Please restate the listing from the line containing "Open the YouTube channel icon" through the end of the listing, swapping "screenshot" for "image" and keeping everything else unchanged. Leave the pictures out.
☆ ☆ ☆ ☆
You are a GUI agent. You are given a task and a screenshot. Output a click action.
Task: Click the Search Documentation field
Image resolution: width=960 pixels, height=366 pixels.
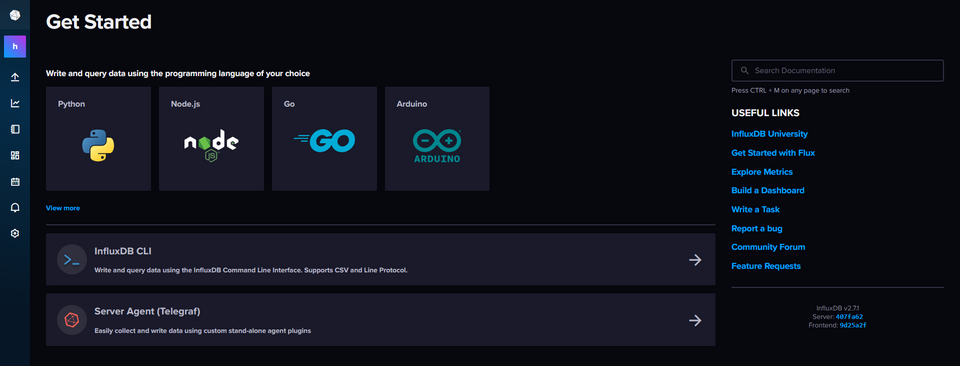pos(838,70)
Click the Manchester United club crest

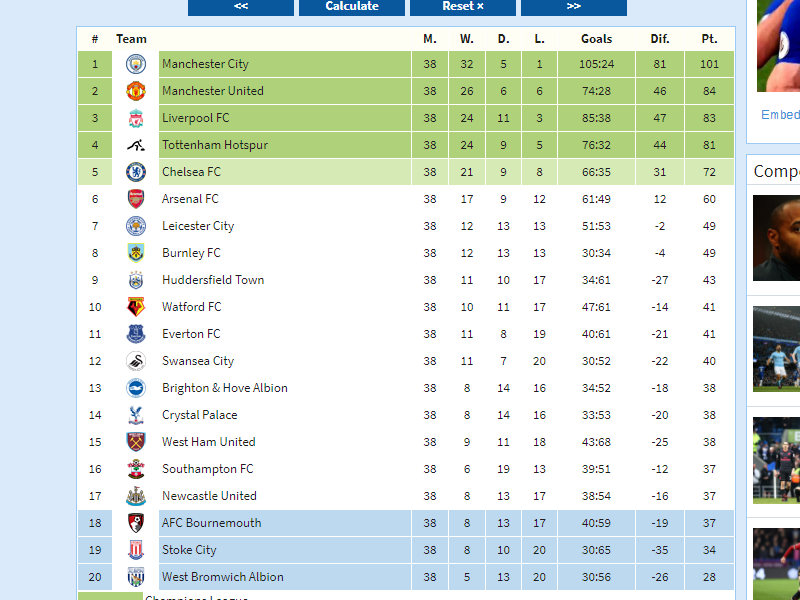point(136,91)
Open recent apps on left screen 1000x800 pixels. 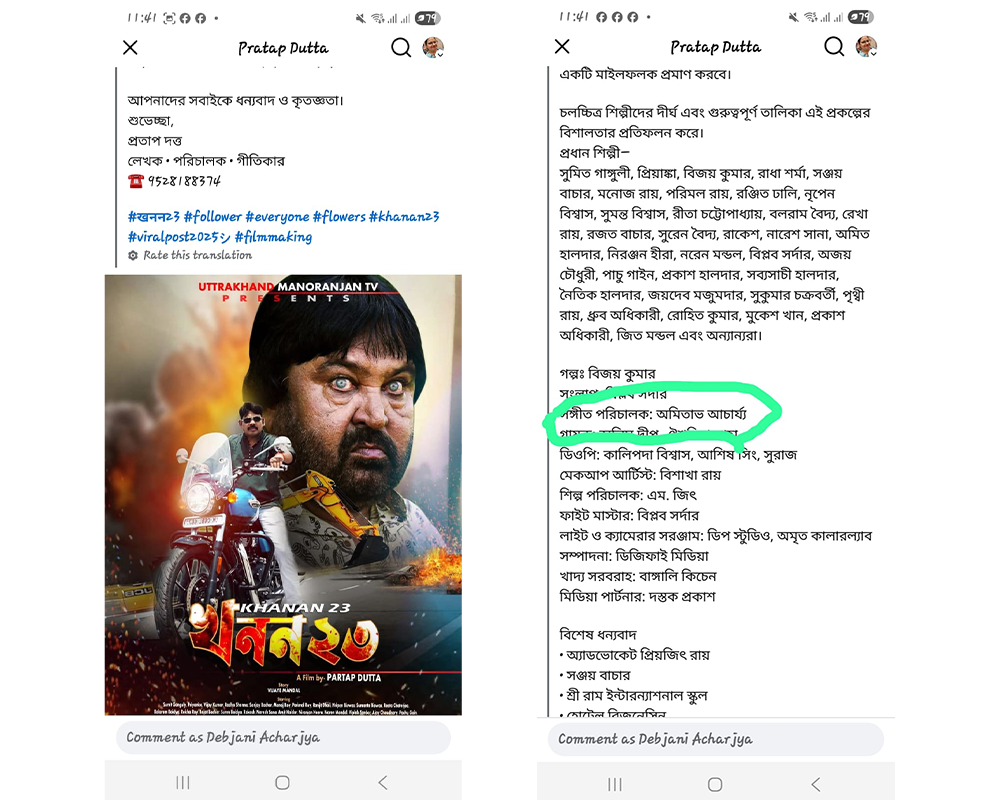coord(183,783)
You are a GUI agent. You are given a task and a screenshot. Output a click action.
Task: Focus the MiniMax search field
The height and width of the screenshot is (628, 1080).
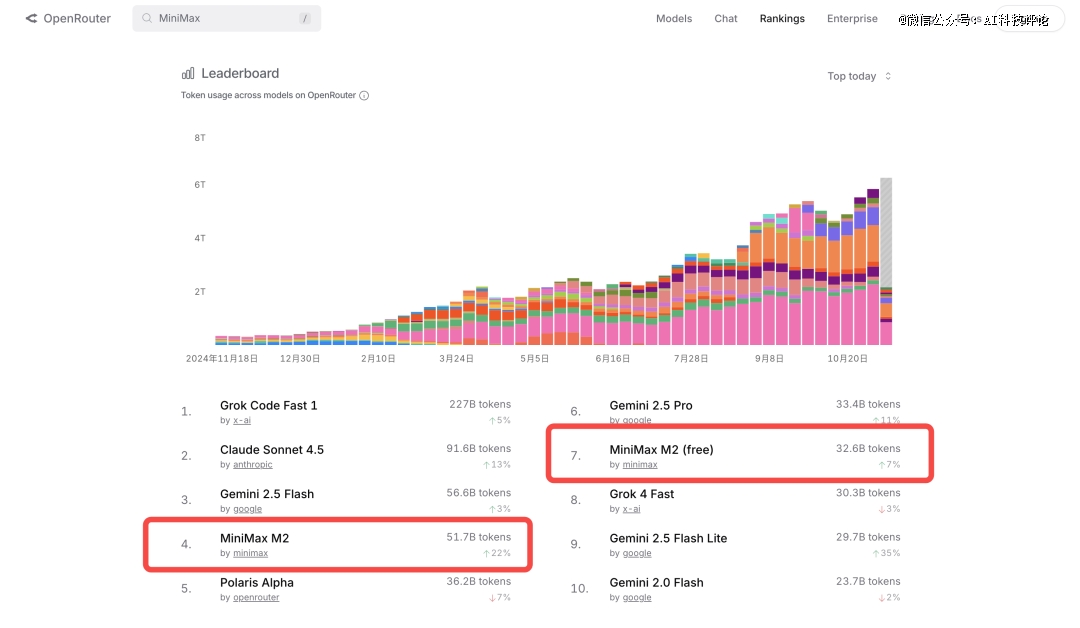225,19
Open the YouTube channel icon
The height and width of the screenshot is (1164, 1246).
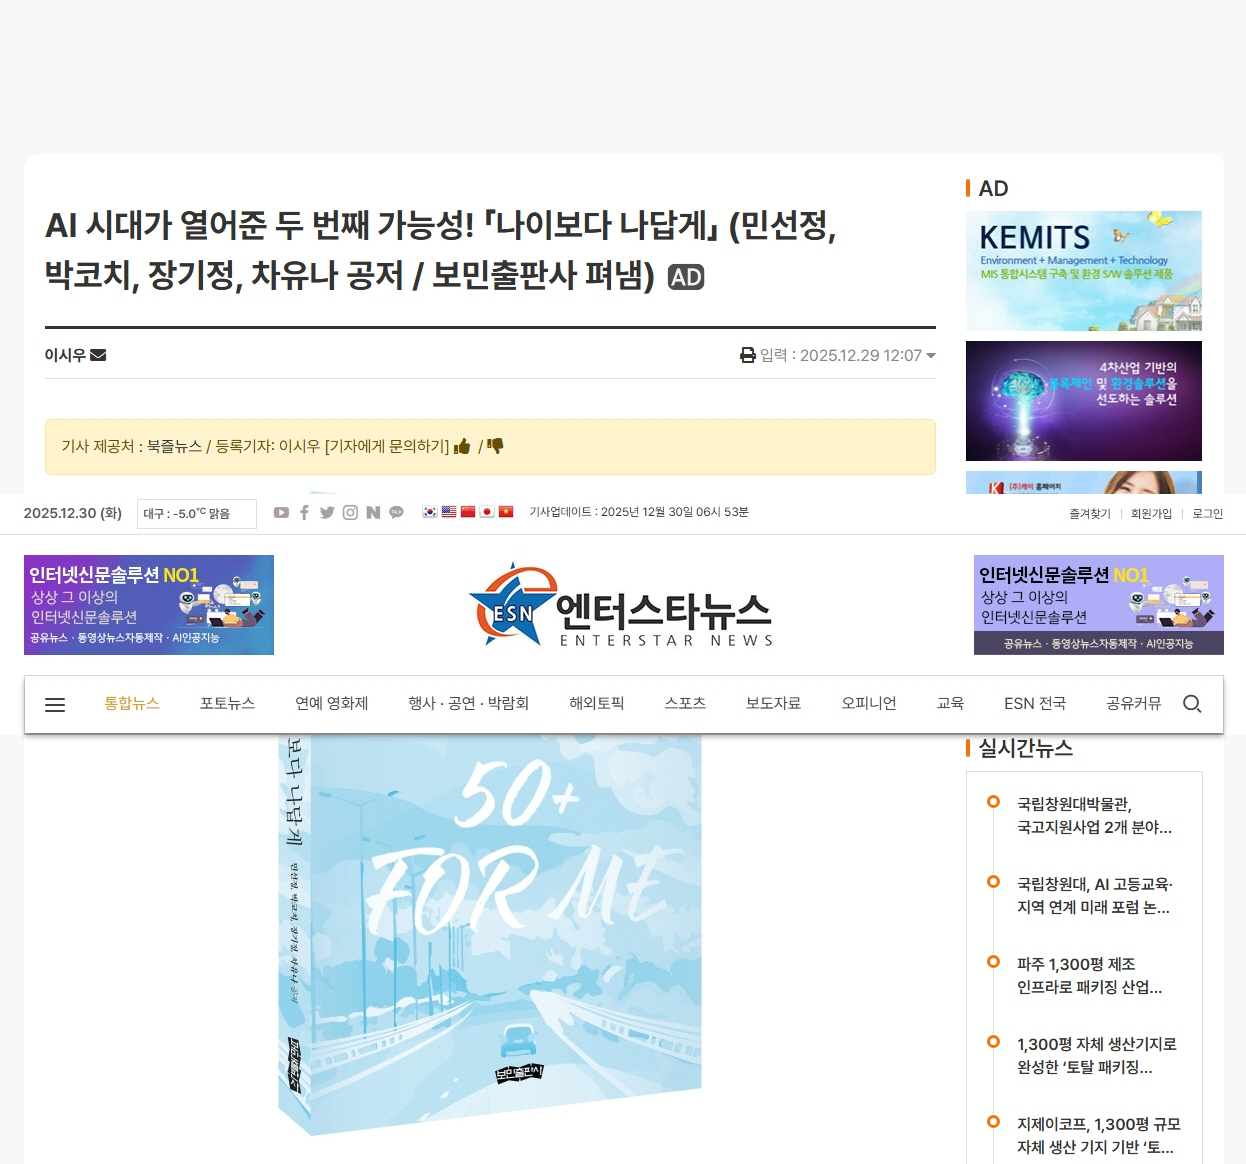281,512
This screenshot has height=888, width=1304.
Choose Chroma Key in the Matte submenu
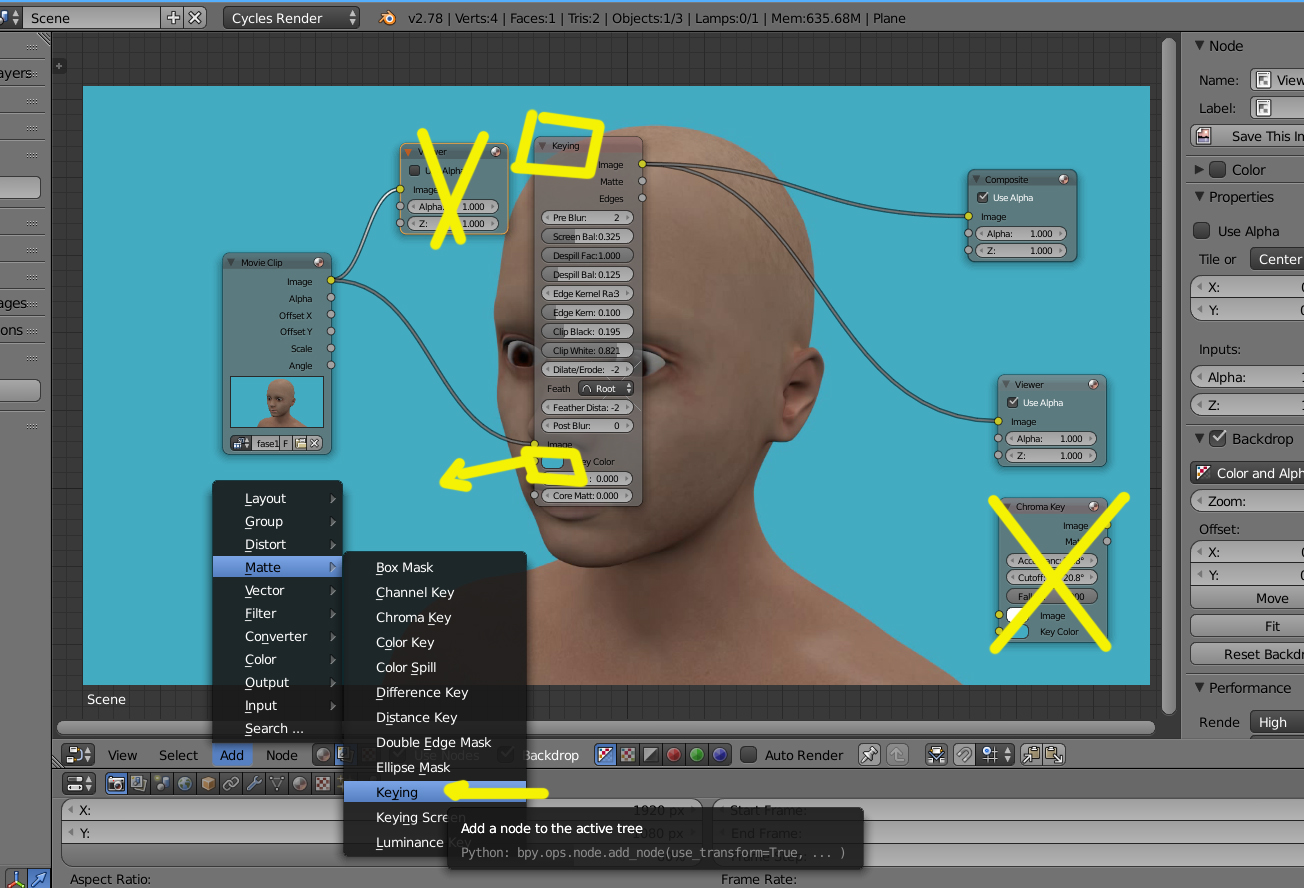tap(413, 617)
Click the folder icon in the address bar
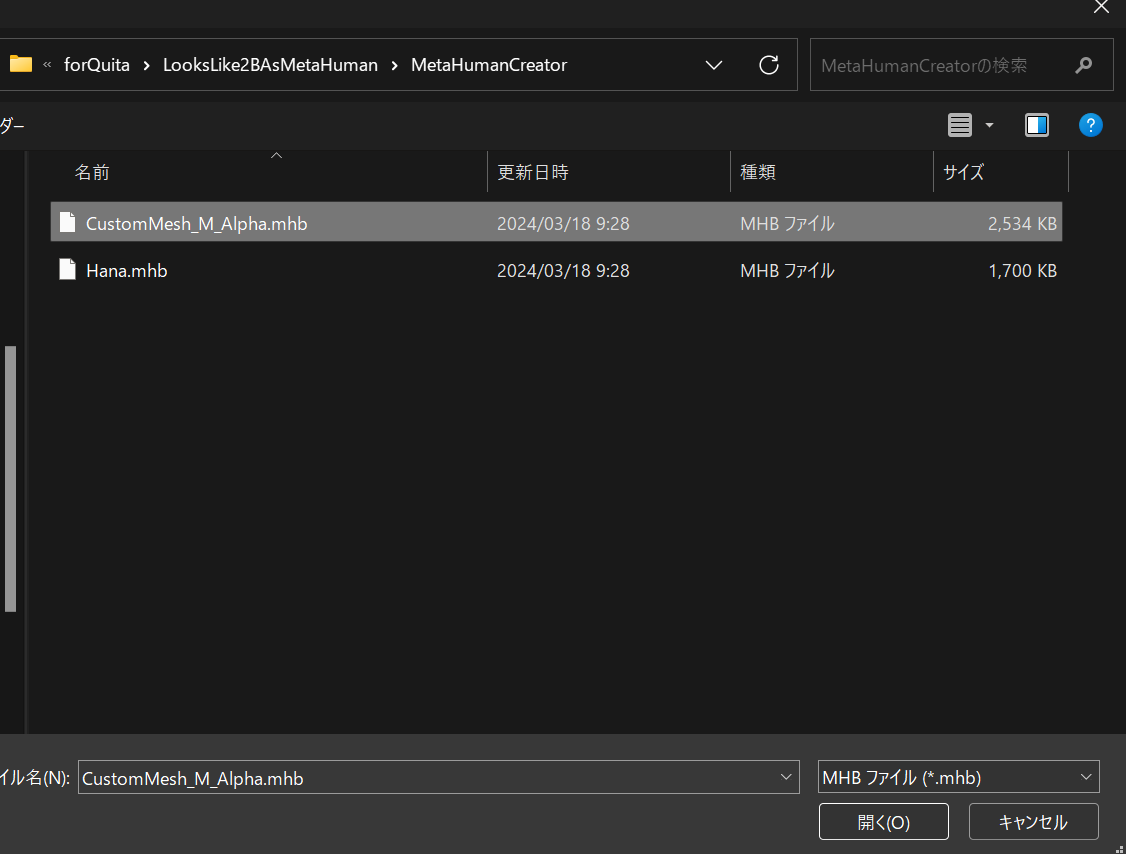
☆ ☆ ☆ ☆
> REPLY:
Open the YouTube channel icon
The height and width of the image is (1164, 1246).
281,512
This image has height=888, width=1304.
Choose Chroma Key in the Matte submenu
tap(413, 617)
Click the folder icon in the address bar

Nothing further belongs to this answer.